Women Clothing Reviews Analysis Dashboard

Fashion Insights Made Easy:

Ever wondered how fashion brands stay ahead of the trends and keep their customers happy? It all starts with listening to what their audience has to say! Review analysis plays a crucial role in understanding customer feedback, allowing brands to improve products, enhance customer experience, and create marketing strategies that truly resonate.

By diving deep into reviews and analyzing style preferences, fit feedback, and overall satisfaction, brands can unlock a treasure trove of insights:

  • Tailored Products: Imagine knowing exactly what customers love (and don't love) about a particular dress. This detailed feedback enables targeted improvements that keep customers coming back for more.

  • Personalized Marketing: Understanding customer preferences allows brands to create marketing campaigns that speak directly to their audience, highlighting the styles and features they desire most.

  • Trendsetting Success: By analyzing review data, brands can quickly identify emerging trends and adapt their offerings to stay ahead of the curve in the ever-evolving fashion world.

Now, imagine having an AI assistant that can do all this for you! Introducing JamAI Base, your partner in unlocking the power of fashion insights. Forget about manually sifting through mountains of text – our cutting-edge LLMs will do the heavy lifting, providing you with actionable insights and recommendations for product and marketing improvements.

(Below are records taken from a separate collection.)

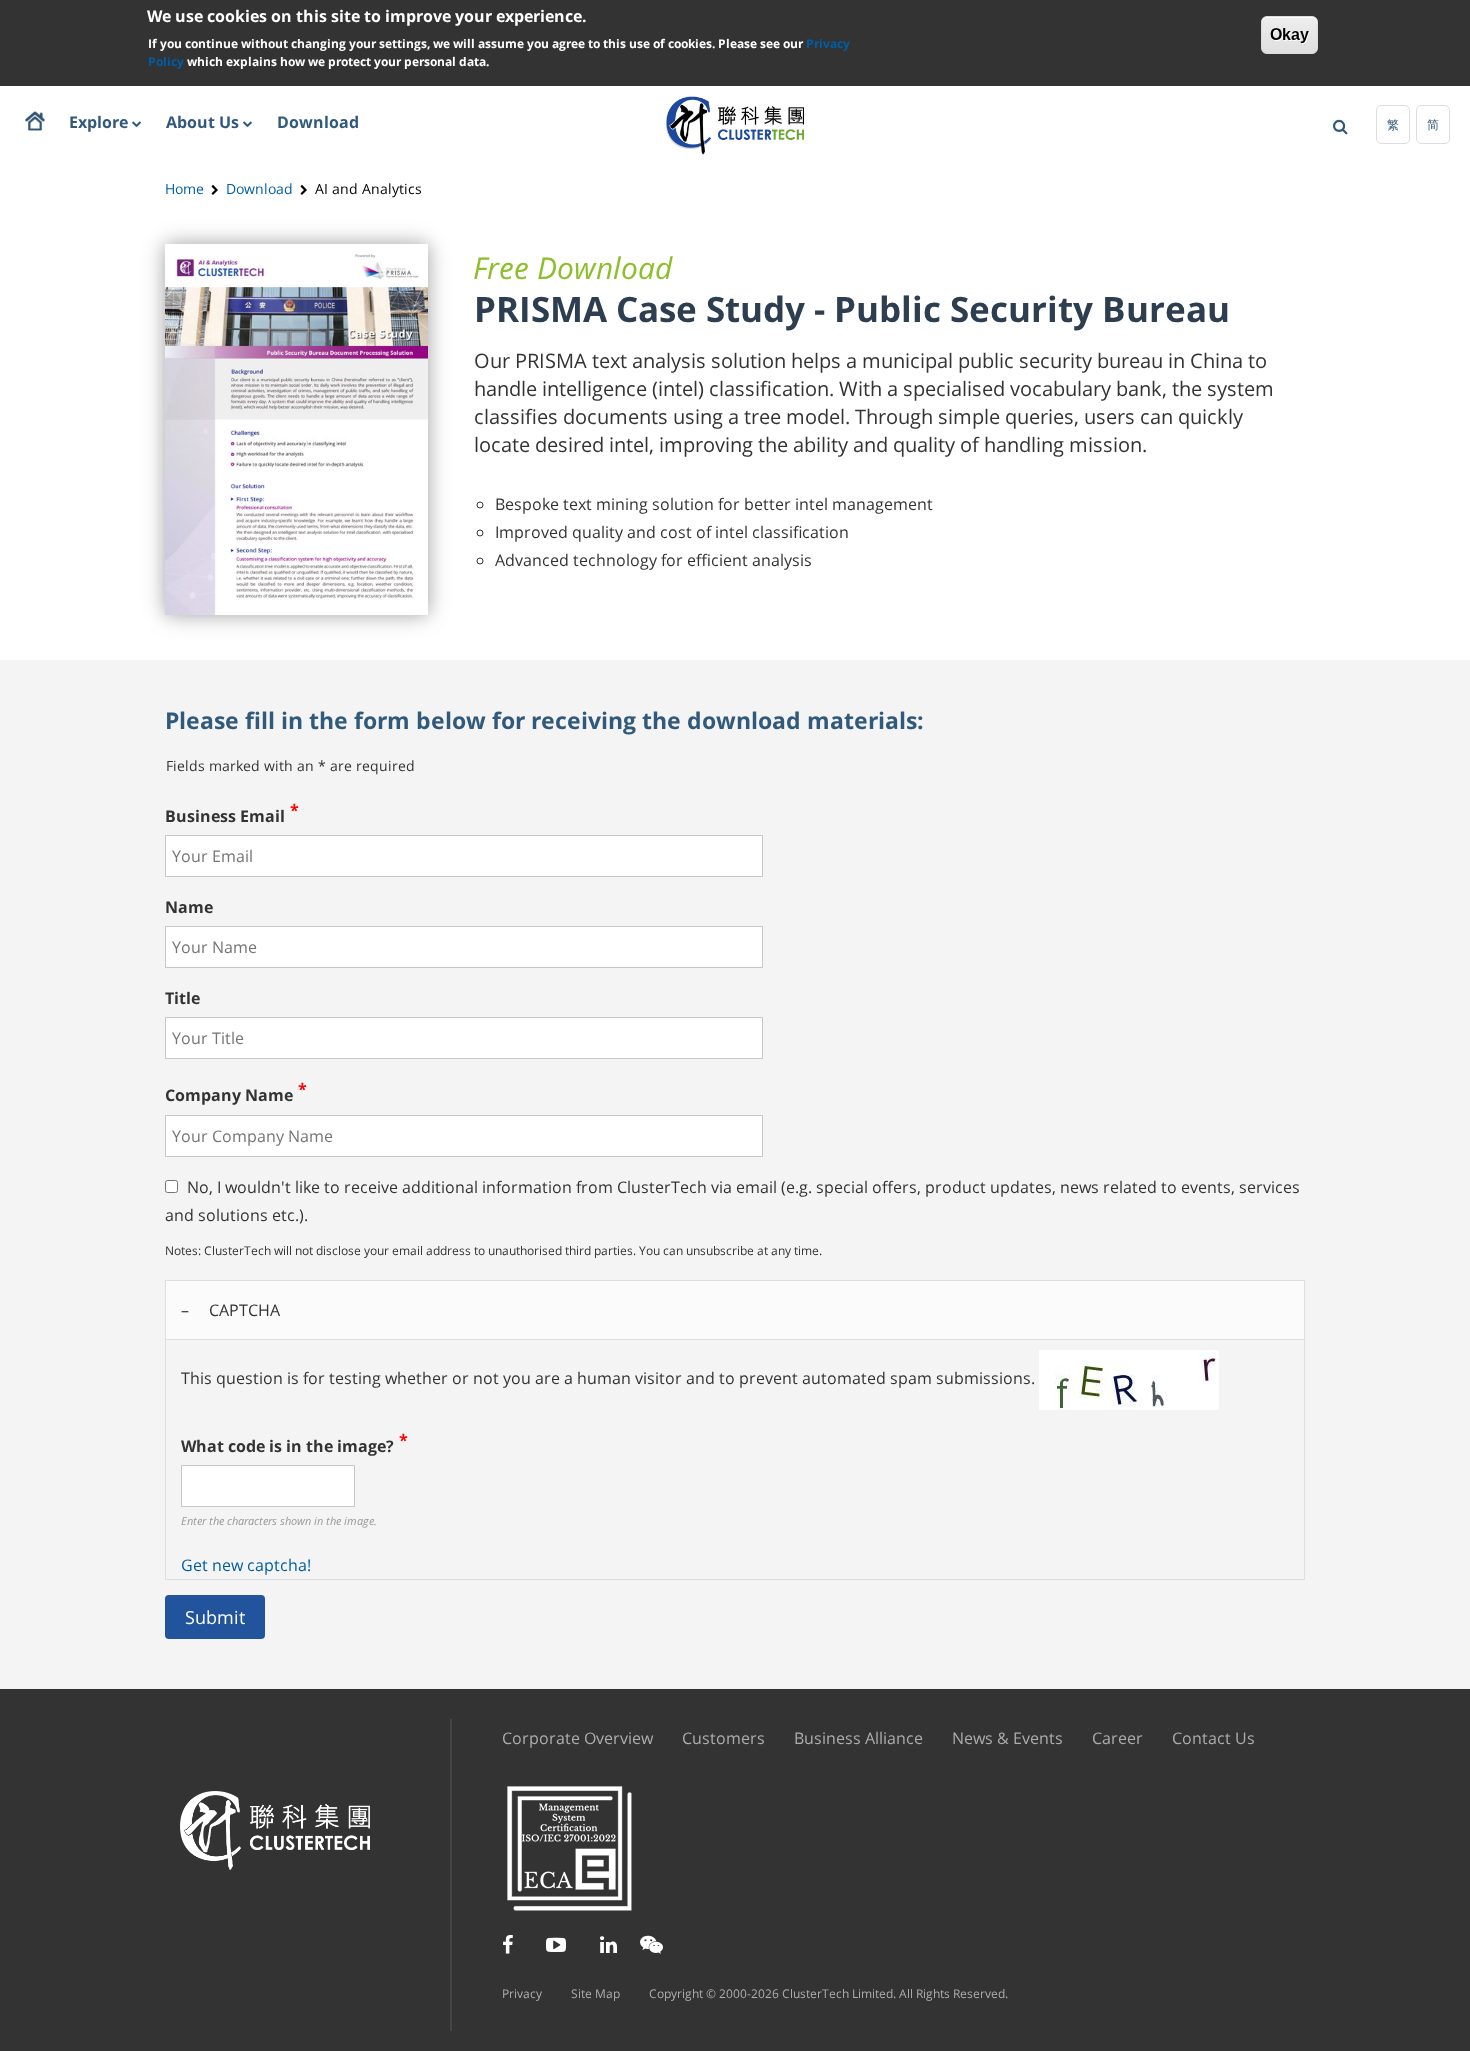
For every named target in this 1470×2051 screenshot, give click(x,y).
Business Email (225, 816)
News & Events (1007, 1738)
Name (189, 907)
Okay (1289, 34)
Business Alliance (858, 1738)
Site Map (595, 1993)
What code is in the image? (287, 1446)
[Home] (735, 124)
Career (1117, 1738)
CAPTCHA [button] (244, 1310)
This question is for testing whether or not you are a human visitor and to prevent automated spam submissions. (610, 1437)
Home (184, 188)
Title (182, 998)
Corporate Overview (577, 1738)
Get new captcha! (246, 1565)
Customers (723, 1738)
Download (259, 188)
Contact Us (1213, 1738)
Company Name (229, 1096)
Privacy (522, 1993)
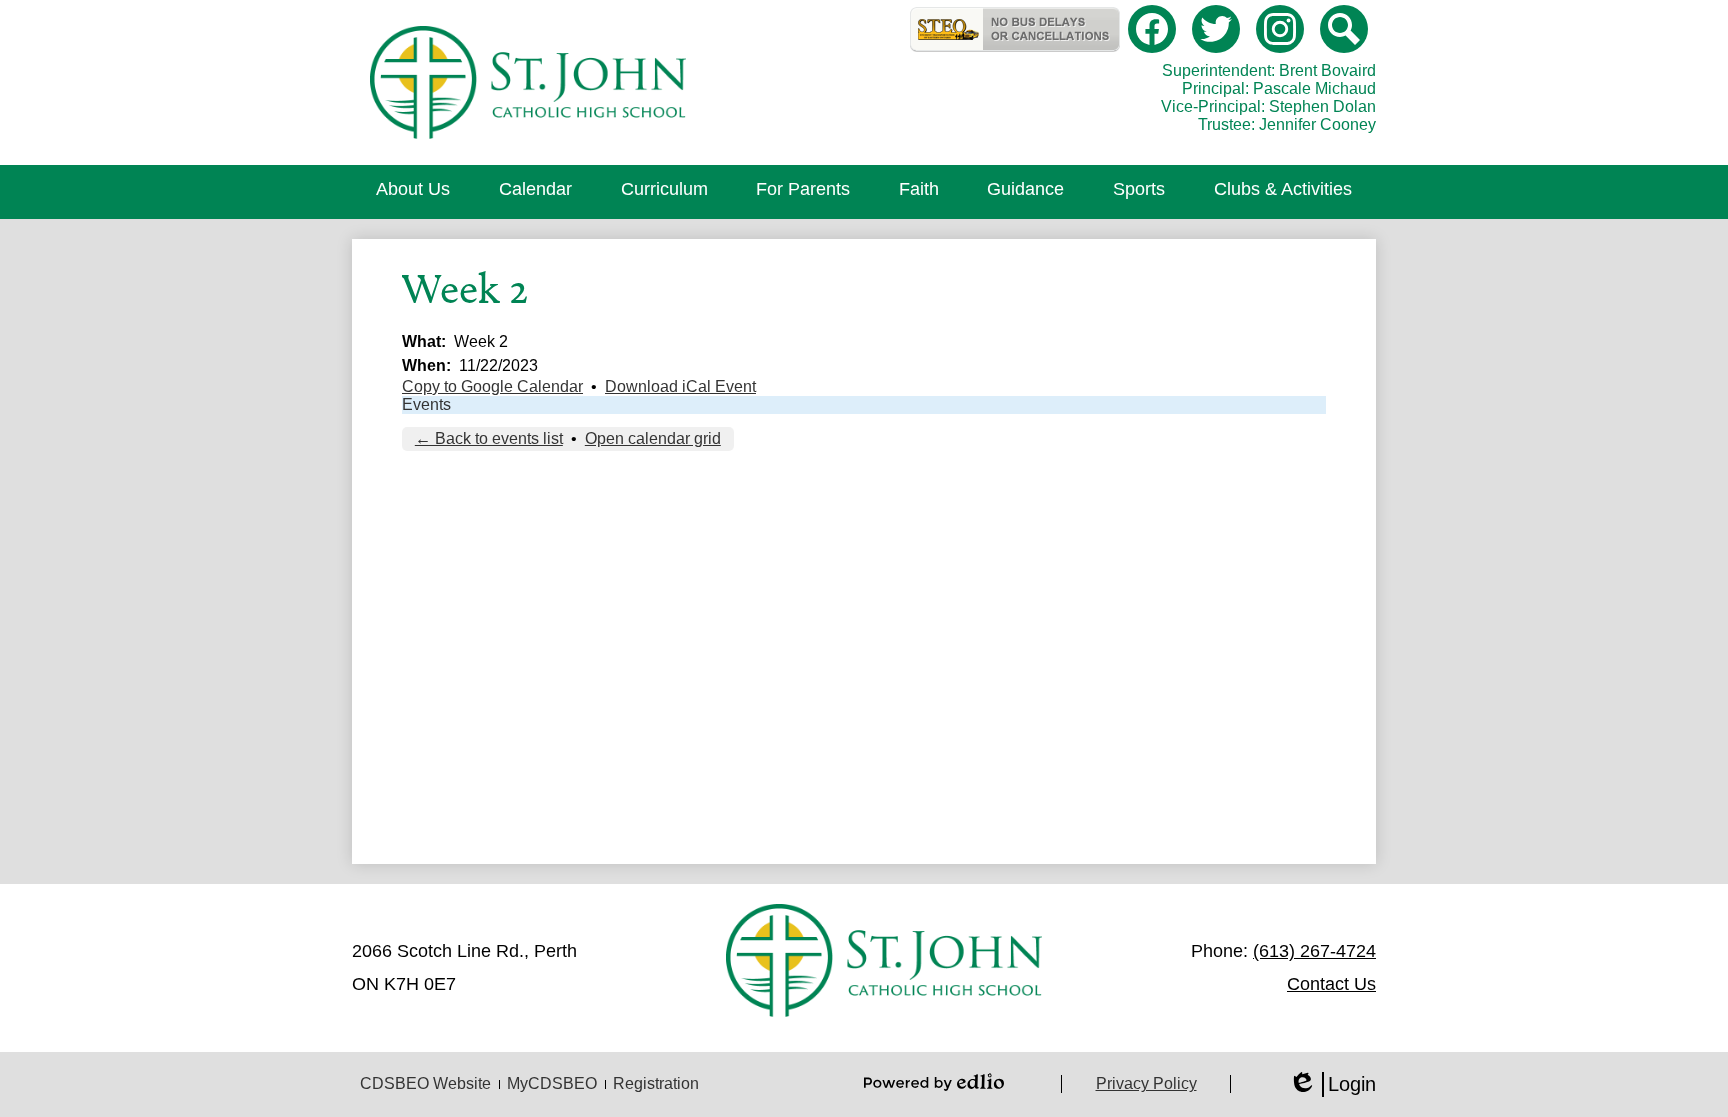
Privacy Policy (1146, 1083)
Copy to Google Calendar (492, 386)
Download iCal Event (680, 386)
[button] (413, 192)
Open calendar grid (653, 438)
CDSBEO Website (425, 1083)
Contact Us (1331, 984)
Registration (656, 1083)
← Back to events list (489, 438)
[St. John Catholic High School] (527, 82)
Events (426, 404)
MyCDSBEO (552, 1083)
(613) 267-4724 (1314, 951)
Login (1332, 1085)
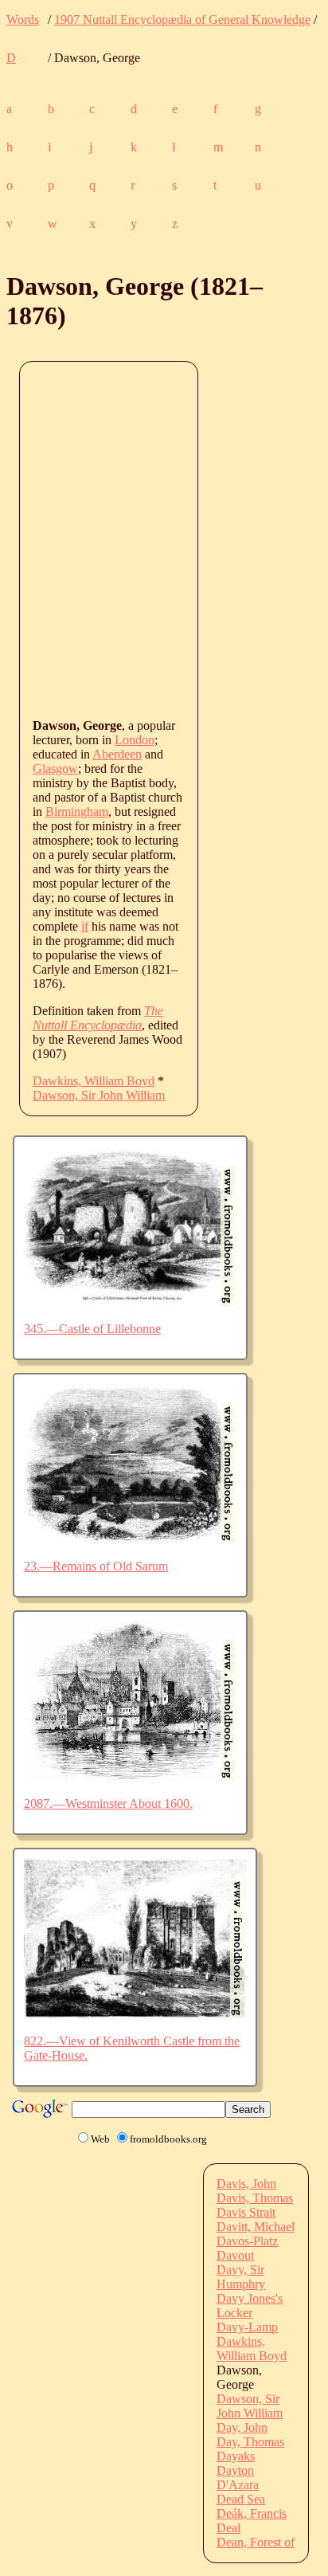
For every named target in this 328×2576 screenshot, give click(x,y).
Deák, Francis (252, 2513)
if (84, 926)
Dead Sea (241, 2499)
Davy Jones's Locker (250, 2305)
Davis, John (246, 2183)
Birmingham (76, 811)
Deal (228, 2528)
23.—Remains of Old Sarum (96, 1566)
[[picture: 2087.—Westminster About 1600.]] (130, 1776)
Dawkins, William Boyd (93, 1081)
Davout (235, 2255)
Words (22, 19)
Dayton (235, 2470)
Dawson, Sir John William (99, 1095)
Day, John (242, 2427)
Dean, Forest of (256, 2542)
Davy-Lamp (247, 2327)
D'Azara (238, 2485)
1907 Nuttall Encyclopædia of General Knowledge (182, 19)
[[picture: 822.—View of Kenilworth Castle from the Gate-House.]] (135, 2014)
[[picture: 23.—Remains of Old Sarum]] (130, 1539)
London (134, 740)
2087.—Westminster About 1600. (108, 1803)
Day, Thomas (250, 2442)
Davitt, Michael (256, 2226)
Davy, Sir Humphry (241, 2277)
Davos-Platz (247, 2241)
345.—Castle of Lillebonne (92, 1328)
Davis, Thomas (255, 2198)
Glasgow (55, 768)
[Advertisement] (164, 538)
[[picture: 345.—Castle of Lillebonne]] (130, 1301)
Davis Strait (246, 2212)
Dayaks (236, 2456)
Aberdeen (117, 754)
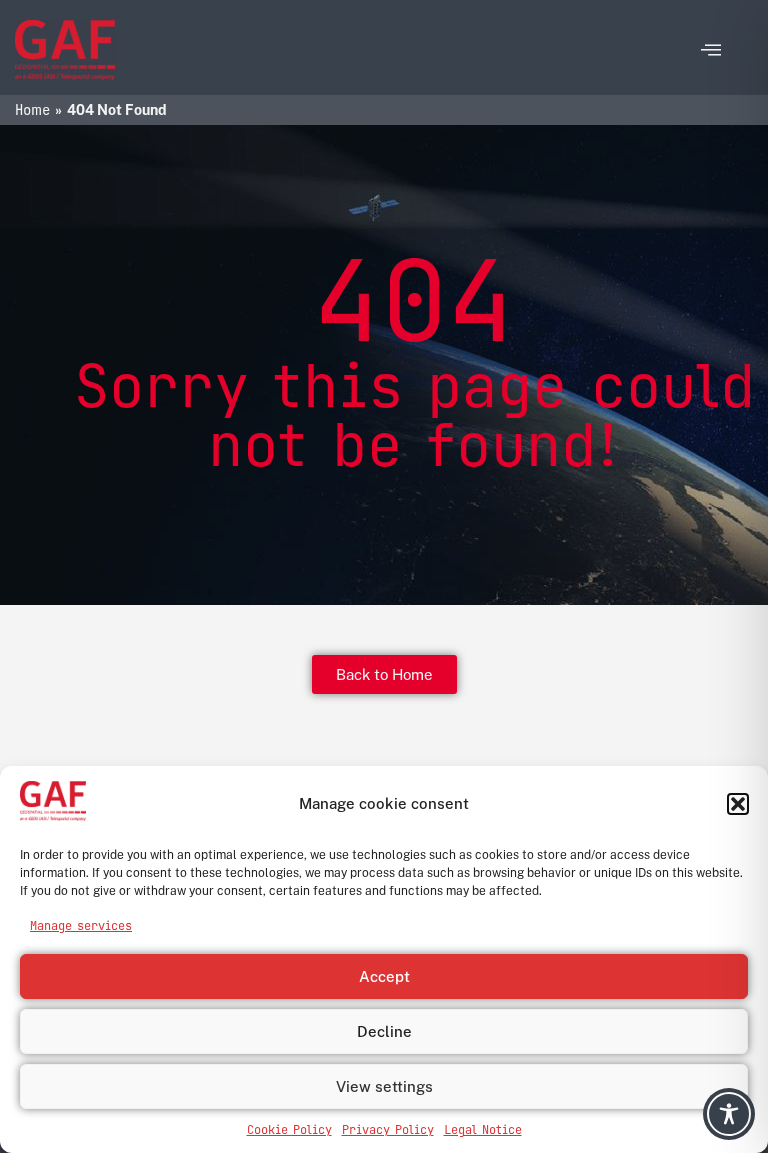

Here's the magic touch of JamAI Base:

  • Transforming Text into Treasure: JamAI Base converts unstructured review text into a beautifully organized, structured JSON format, making it easy to analyze and visualize the data.

  • Keywords at Your Fingertips: No more reading every single review! Our LLMs extract key themes and issues, giving you a quick overview of customer sentiment and recurring topics.

  • Visual Storytelling: With structured data, creating insightful graphs and charts becomes a breeze. Identify trends, patterns, and outliers like a data detective, all thanks to the power of JamAI Base.

Ready to unlock the fashion insights hidden within your review data? Let's embark on this stylish journey together!

Project Overview

Imagine having an AI assistant analyze hundreds of clothing reviews, extracting key features, sentiments, and trends, and presenting them in a beautiful dashboard. That's what we'll achieve!

Our goal:

  • Analyze women's clothing reviews using LLMs.

  • Extract features like fit, style, quality, and sentiment.

  • Identify trends and patterns in customer feedback.

  • Visualize the results in a user-friendly Streamlit dashboard.

Tools we'll use:

  • JamAI Base Action Table: Our AI-powered data powerhouse.

  • Python: The language of choice for interacting with JamAI Base and building our analysis.

  • Streamlit: Creates a stunning dashboard to showcase our findings.

Setting Up JamAI Base

  1. JamAI Base: All you need is the JamAI Base APIs!

  2. Eagle Client: Python SDK to give extra functionality. (Optional)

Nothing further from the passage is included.